• Excerpted passage
God Will Not Help

Bog nece pomoci

Kinorama

VERDICT: A woman's strange arrival upends order in a Croatian shepherd clan in Hana Jusic’s powerful, brooding period drama.

In the Croatian mountains early last century, the mysterious arrival of an outsider sparks attraction and animosity in equal parts among a clan of shepherds, in Croatian director Hana Jusic’s ominous and riveting sophomore feature God Will Not Help, which screens at the Sarajevo Film Festival on the close heels of its Locarno world premiere.

The brooding drama comes nearly a decade after her Venice-awarded feature debut
Quit Staring at My Plate (2016), about a young woman left as family breadwinner after her domineering father suddenly dies, and promises to be received by festival audiences just as enthusiastically, as it creates an arresting and painterly, slightly spooky universe for its exploration of similar themes of societal entrapment and radical escape.

(Rows of pointing data)
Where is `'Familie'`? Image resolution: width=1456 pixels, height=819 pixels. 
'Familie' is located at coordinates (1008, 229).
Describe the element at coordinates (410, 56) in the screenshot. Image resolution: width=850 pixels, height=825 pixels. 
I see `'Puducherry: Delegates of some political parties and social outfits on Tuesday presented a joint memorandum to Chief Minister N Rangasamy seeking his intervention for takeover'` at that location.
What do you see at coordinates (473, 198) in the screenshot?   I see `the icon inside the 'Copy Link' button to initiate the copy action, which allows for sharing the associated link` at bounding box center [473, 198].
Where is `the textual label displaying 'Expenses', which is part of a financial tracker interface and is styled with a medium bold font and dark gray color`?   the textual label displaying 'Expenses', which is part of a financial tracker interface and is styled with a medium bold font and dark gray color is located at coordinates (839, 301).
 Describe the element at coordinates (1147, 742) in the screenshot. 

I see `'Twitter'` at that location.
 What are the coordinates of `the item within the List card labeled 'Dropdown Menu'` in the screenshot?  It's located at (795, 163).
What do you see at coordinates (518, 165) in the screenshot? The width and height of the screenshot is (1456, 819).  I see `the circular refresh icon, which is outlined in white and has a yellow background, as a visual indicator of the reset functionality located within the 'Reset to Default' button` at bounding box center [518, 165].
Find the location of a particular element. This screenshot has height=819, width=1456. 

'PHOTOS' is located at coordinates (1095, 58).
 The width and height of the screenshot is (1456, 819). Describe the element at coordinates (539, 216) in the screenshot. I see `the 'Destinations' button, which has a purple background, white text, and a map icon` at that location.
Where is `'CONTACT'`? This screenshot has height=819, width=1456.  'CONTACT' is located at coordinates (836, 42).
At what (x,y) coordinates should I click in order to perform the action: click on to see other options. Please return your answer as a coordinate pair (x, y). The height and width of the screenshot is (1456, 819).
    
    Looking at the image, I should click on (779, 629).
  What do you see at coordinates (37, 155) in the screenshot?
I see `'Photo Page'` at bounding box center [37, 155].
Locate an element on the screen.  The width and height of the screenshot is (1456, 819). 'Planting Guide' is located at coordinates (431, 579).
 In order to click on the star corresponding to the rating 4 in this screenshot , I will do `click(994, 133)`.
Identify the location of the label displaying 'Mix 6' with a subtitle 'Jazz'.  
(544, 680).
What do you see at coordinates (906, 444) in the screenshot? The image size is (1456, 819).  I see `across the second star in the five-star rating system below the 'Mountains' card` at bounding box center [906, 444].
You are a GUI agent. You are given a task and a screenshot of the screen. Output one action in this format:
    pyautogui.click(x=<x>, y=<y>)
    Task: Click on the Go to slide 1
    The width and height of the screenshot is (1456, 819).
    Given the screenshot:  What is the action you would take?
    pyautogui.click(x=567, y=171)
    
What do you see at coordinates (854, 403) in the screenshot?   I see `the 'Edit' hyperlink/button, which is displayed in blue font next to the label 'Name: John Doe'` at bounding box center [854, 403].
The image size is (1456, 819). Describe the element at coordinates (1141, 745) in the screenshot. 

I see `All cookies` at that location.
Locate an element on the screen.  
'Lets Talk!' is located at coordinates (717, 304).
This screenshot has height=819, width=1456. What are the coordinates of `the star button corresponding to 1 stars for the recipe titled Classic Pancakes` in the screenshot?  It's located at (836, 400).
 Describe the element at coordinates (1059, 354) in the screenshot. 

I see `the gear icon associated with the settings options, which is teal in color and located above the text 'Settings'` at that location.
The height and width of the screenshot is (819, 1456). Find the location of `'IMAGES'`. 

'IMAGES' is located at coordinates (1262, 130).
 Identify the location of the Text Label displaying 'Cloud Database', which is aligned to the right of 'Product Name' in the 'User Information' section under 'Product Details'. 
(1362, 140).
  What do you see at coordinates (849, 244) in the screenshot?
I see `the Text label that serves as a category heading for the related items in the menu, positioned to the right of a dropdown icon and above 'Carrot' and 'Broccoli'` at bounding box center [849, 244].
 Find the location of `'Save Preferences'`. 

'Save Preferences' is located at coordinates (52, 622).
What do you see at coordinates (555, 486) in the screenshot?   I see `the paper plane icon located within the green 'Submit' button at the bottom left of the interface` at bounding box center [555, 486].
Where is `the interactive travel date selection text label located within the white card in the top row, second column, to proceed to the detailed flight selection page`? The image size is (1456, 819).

• What is expected
From the film review above, transcribe everything from "Bog nece pomoci" down to "Locarno world premiere.".

• Complete response
Bog nece pomoci

Kinorama

VERDICT: A woman's strange arrival upends order in a Croatian shepherd clan in Hana Jusic’s powerful, brooding period drama.

In the Croatian mountains early last century, the mysterious arrival of an outsider sparks attraction and animosity in equal parts among a clan of shepherds, in Croatian director Hana Jusic’s ominous and riveting sophomore feature God Will Not Help, which screens at the Sarajevo Film Festival on the close heels of its Locarno world premiere.